GRAND RAPIDS, Mich (WOTV)- What emotions do you associate with your employee review? Fear? Anxiety? Stress? Anticipation? The thought of an annual performance evaluation can trigger a wide-range of negative responses, but it doesn’t have to.

You can transform this once-dreaded experience into a productive conversation between you and your boss. It’s really all about how you approach it. So, before your next evaluation, try these four tips to improve your employee review.


Check Your Attitude

The number one way to ensure you have a lousy review is to have a bad attitude about it. Instead, think about why you’re having an evaluation in the first place and all the positives that could come from it. This is your chance to meet one-on-one with your boss and talk about you, how you’re performing, and what you could improve on. These types of conversations are how you’re going to grow as a person and become more successful in your career.

Clarify Expectations
Before the day of your review, make sure you know exactly how your boss wants you to prepare. Some companies have paperwork that everyone is required to fill out, while managers may have their own specific forms for employees to use as well. Finding all of this out up front will help ensure you and your boss start off the review on the same page, and it can also help alleviate any anxiety about what will be discussed.

Reflect Back
As you prepare, take some time to think through the past year. If you keep a running to-do list or project sheet, scroll back through it and think about the major tasks you accomplished. Take note of the projects or tasks that you really enjoyed and disliked, the major things you did right and wrong, and anything you would change if you could.
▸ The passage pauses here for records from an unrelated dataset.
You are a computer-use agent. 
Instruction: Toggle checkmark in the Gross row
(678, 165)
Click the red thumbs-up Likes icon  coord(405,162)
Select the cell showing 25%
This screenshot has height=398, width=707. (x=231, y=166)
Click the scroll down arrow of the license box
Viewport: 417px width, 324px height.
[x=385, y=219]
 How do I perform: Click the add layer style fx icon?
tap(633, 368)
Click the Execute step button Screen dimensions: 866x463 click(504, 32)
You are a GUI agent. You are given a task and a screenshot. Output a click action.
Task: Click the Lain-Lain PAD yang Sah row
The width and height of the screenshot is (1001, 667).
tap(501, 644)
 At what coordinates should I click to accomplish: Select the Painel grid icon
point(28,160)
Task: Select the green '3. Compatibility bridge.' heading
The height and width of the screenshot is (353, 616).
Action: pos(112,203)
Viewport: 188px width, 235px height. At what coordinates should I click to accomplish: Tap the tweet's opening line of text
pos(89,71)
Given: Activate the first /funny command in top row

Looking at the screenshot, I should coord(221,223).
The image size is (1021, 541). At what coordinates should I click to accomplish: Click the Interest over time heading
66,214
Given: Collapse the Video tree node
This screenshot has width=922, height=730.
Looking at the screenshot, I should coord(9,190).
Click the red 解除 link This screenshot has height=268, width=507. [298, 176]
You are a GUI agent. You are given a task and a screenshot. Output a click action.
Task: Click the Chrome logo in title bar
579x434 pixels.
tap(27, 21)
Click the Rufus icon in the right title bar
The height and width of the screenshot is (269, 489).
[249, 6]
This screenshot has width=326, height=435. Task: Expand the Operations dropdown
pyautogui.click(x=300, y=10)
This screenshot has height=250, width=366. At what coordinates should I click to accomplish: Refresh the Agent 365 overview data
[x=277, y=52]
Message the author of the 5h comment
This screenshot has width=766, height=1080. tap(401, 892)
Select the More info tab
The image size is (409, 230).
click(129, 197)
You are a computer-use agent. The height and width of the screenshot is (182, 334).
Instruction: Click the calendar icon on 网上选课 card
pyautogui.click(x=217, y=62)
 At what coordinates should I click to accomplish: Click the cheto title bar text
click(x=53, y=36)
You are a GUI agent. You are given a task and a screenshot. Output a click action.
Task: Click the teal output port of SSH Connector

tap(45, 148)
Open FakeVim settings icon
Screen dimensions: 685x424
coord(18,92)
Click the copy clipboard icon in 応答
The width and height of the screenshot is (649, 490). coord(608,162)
It’s also a good idea to review any paperwork or notes you have from your last performance review so you can highlight areas of improvement or goals that you met.

Think Ahead
You also want to reflect on the year ahead. Make a list of any professional, personal, or workplace goals you’d like to accomplish. If you want a promotion, make a note to ask what you need to do to get one. Consider ways you could increase your knowledge or expand your expertise. And think about any specific things you’d like to see change over the next 12 months. Also, as you prepare, consider how you can help make your review a dialogue instead of a monologue so you can get the most benefit out of it.
You don’t have to dread your next performance review. Take matters into your own hands and do your part to ensure it’s a positive experience for you and your boss. Plus, being prepared for your employee review will not only make you look good, it will also go a long way to building your manager’s trust in you.